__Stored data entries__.
· · · ·
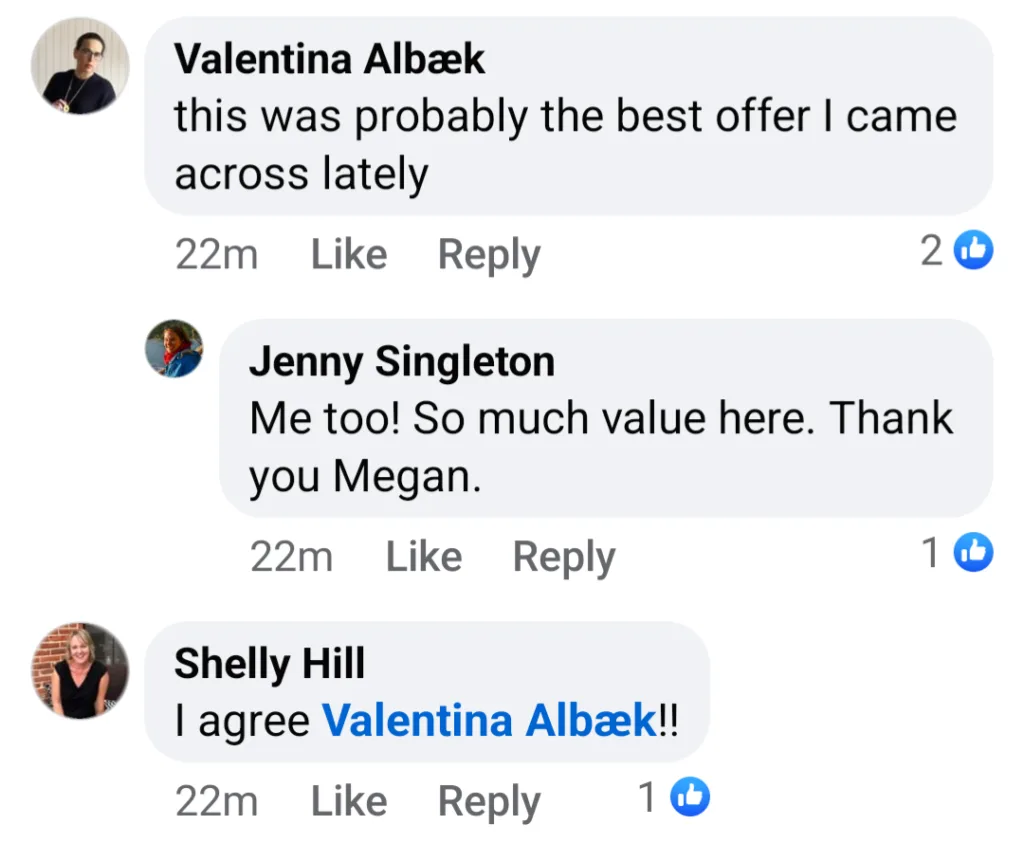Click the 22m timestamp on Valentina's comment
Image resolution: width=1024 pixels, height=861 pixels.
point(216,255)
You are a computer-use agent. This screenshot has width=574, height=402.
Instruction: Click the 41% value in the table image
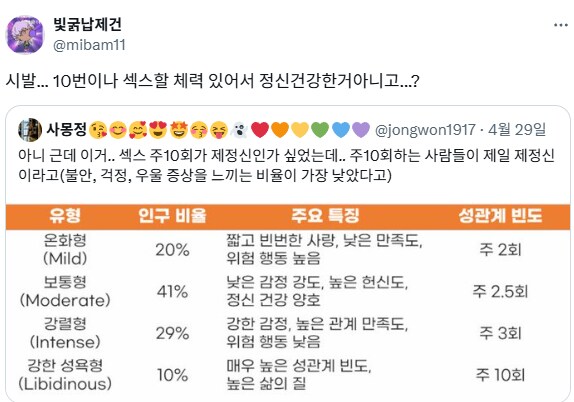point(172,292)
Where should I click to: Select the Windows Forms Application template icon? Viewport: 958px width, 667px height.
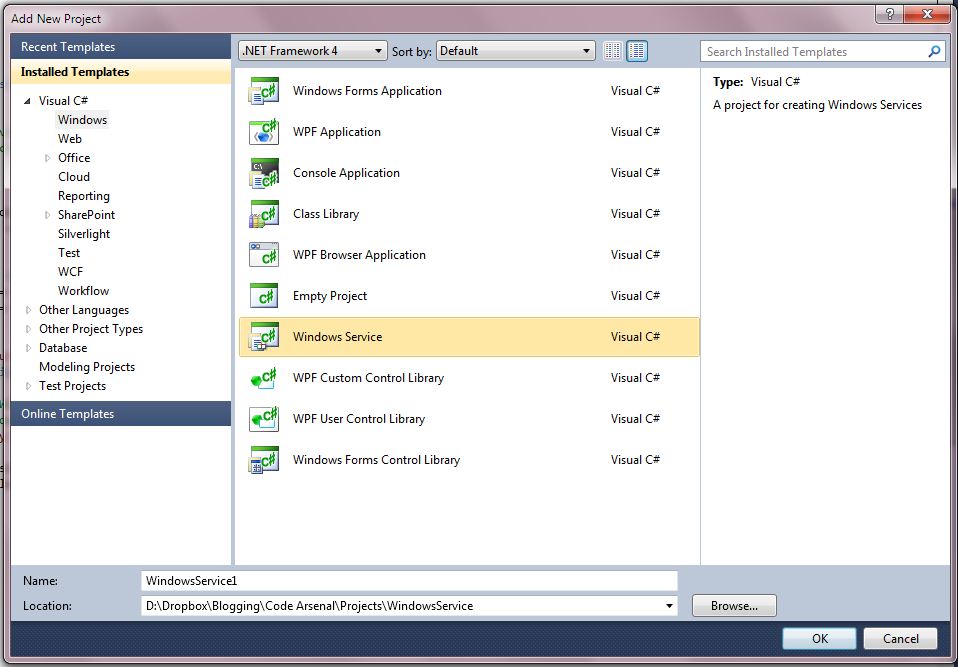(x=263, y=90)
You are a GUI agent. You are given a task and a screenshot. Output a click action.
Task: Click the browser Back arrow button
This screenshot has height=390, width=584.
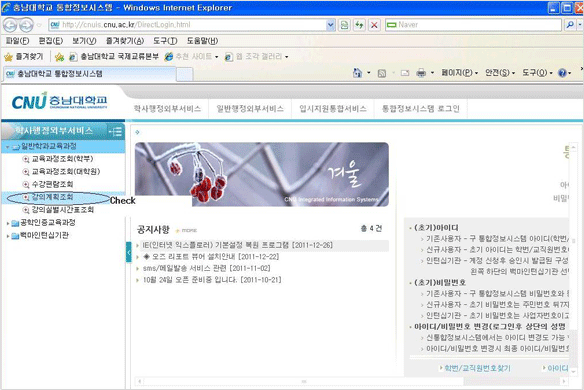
· · · ·
__Exercise prompt__.
Arrange every line of all the entries above as a numbered list, skipping any blank lines. Omit the pictures from the answer.

__Answer for the task__.
1. Click the 22m timestamp on Valentina's comment
2. Image resolution: width=1024 pixels, height=861 pixels.
3. point(216,255)
4. You are a computer-use agent. This screenshot has width=574, height=402.
5. Instruction: Click the 41% value in the table image
6. point(172,292)
7. Where should I click to: Select the Windows Forms Application template icon? Viewport: 958px width, 667px height.
8. (x=263, y=90)
9. You are a GUI agent. You are given a task and a screenshot. Output a click action.
10. Task: Click the browser Back arrow button
11. This screenshot has height=390, width=584.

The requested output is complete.